Category Archives: Java

Java

Simple Key-Value Java Client for Riak

Riak 2.x’s new client is powerful, but can be pretty overwhelming if all one wants is to get(), put(), and delete() key/value pairs from a distributed store. This article covers a special, but useful, case of Riak usage and the code and configuration required to achieve it. I hope it saves someone all the time it took me to work it out (thanks to engineers at Basho for their comments.)

The first thing is to establish the requirements for our store and the configuration we’ll need to achieve it. For the sake of this example, I am assuming our default bucket setup is 3 replicas (n_val=3) and will achieve consistency-by-writes (w=all). Note that you can choose any value for w, including 1. Because read-repair is triggered after a value is returned to the client, we will usually want to use a value for r that is >1 (r=2) in order to make sure we don’t get a stale value and no chance to reconcile conflicts.

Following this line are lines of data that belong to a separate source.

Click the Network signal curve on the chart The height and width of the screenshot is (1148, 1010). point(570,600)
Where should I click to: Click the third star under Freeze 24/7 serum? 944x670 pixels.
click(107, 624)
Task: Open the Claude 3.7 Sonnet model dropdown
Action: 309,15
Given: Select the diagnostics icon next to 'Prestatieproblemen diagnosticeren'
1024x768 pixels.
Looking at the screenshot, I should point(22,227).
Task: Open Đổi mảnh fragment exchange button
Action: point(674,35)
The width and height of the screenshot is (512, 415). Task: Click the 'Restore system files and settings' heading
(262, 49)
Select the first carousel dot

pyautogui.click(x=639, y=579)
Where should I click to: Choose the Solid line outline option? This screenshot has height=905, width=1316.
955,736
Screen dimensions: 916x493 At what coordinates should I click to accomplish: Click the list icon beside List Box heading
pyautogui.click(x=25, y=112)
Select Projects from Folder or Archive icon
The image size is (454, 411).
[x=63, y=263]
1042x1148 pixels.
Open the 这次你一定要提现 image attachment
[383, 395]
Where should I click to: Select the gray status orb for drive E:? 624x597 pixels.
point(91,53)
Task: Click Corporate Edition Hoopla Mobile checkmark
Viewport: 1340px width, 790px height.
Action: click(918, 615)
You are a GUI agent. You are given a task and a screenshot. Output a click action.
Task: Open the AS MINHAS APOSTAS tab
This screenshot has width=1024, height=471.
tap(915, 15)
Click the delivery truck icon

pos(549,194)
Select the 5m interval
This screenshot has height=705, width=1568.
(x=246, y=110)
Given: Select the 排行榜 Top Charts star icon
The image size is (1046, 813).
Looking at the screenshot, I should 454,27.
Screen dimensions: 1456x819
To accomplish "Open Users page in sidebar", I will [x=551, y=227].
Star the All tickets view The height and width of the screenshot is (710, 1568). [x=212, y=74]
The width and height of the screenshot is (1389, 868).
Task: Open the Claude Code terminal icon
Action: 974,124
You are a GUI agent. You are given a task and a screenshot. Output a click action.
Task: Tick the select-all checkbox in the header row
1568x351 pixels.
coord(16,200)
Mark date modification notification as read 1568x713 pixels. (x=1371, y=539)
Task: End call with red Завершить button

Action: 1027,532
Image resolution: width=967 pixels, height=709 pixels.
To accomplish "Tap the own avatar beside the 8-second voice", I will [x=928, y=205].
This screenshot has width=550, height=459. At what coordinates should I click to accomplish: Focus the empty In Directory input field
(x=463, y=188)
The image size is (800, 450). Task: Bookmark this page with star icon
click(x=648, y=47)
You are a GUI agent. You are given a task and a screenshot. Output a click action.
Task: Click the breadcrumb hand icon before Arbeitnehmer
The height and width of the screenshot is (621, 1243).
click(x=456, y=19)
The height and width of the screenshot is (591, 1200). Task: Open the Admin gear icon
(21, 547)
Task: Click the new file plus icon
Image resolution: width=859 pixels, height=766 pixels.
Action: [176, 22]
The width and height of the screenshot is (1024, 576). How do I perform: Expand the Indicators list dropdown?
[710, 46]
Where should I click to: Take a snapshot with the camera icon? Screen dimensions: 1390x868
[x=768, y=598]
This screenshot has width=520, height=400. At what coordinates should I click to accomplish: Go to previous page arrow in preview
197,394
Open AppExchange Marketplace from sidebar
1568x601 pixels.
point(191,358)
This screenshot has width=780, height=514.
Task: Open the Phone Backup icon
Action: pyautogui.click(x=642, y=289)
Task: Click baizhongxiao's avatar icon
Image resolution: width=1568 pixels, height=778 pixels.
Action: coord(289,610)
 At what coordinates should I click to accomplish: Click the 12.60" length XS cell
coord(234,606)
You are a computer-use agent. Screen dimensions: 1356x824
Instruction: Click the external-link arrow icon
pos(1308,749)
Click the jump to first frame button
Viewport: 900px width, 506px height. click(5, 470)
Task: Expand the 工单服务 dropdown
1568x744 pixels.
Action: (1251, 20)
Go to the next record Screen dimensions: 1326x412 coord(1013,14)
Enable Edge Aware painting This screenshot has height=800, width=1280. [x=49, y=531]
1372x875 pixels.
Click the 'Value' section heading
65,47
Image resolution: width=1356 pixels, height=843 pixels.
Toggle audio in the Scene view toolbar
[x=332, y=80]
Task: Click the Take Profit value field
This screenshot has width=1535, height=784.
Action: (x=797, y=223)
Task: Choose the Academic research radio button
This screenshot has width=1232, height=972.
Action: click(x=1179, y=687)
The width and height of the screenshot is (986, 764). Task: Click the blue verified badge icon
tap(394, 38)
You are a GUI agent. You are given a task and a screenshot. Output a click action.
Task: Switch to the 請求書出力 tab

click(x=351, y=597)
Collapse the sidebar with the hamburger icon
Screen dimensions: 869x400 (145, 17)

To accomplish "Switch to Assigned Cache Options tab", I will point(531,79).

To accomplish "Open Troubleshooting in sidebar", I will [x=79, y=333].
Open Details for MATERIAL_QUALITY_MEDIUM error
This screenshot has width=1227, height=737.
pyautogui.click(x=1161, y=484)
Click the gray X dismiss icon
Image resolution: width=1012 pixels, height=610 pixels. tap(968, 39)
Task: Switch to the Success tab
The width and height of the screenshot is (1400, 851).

Besides n_val, w, and r, there are a few more bucket and global settings we need to adjust:

  • We do not want Riak to generate “siblings”, so we need to set ‘allow_mult = false’; this lets Riak resolve conflicts for us (see next item)
  • We do want Riak to use ‘causal context’ (a combination of vector clocks and time stamps) to reconcile inconsistent values, so we set ‘last_write_wins = false’ to prevent timestamps being the only criteria
  • Because we don’t want a deletion to mask the existence of a value, we have to turn off this optimization: ‘notfound_ok = false’
  • As a result of setting ‘notfound_ok = false’, we can alleviate the resulting performance hit with ‘basic_quorum = true’; this prevents the need to wait for all replicas if a deletion is found first

The default bucket properties in riak.config would like like this:

# Default bucket properties
buckets.default.n_val =  3
buckets.default.r = 2
buckets.default.w = 3
buckets.default.allow_mult = false
buckets.default.last_write_wins = false
buckets.default.notfound_ok = false
buckets.default.basic_quorum = true

Finally, in order to prevent certain edge cases causing spooky resurrection of deleted keys, we will set the delete_mode to immediate in advanced.config

[
  {riak_kv,
    [
       %% Delete mode
        {delete_mode, immediate},
       %% Dotted version vectors 
        {dvv_enabled, true}
    ]
  }
].

The ‘dotted version vectors’ are a nice-to-have but don’t affect this article. They are simply an enhancement of the original vector clocks used by older versions of Riak.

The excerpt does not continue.